È per una discontinuità a palazzo Raffaello?
«La sanità territoriale mi ha molto deluso. Recanati è stata depauperata, l’ospedale di bacino è diventato di Ancona Sud».
Lei è molto legato a Visso: la gestione del post sisma?
«Altro grave errore: non è accettabile quello che è successo. Siamo stati sempre presenti ma non siamo riusciti a sbloccare niente. Avrei occupato le strade per Visso e Muccia per chiedere attenzione. Qui si è parlato solo di Amatrice e Norcia. Ceriscioli è stato troppo prudente nell’aggredire i grossi problemi». 
Disconuità sì o no?
«Spero in un presidente di Regione più attento allo sviluppo economico e occupazionale. Mi reputo un moderato, un democristiano, progressista, innovatore ma con una squadra dietro le spalle. Senza la squadra non vai da nessuna parte».

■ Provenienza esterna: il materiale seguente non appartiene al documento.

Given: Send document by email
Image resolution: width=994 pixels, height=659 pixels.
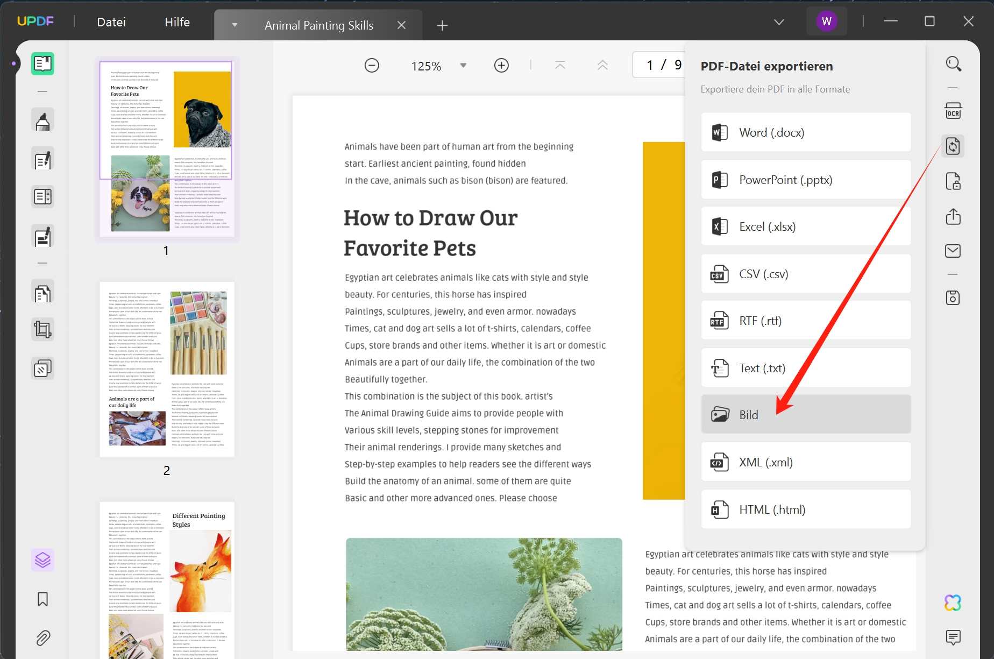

Potesse chiedere tre cose al nuovo governatore?
«Più cultura imprenditoriale, investire sulla ricerca innovativa. E infrastrutture».
Se il nuovo governatore le chiedesse: mi dai una mano? 
«Sono a disposizione ma incarichi operativi no. Devo prendermi qualche vacanza, ha ragione mia moglie».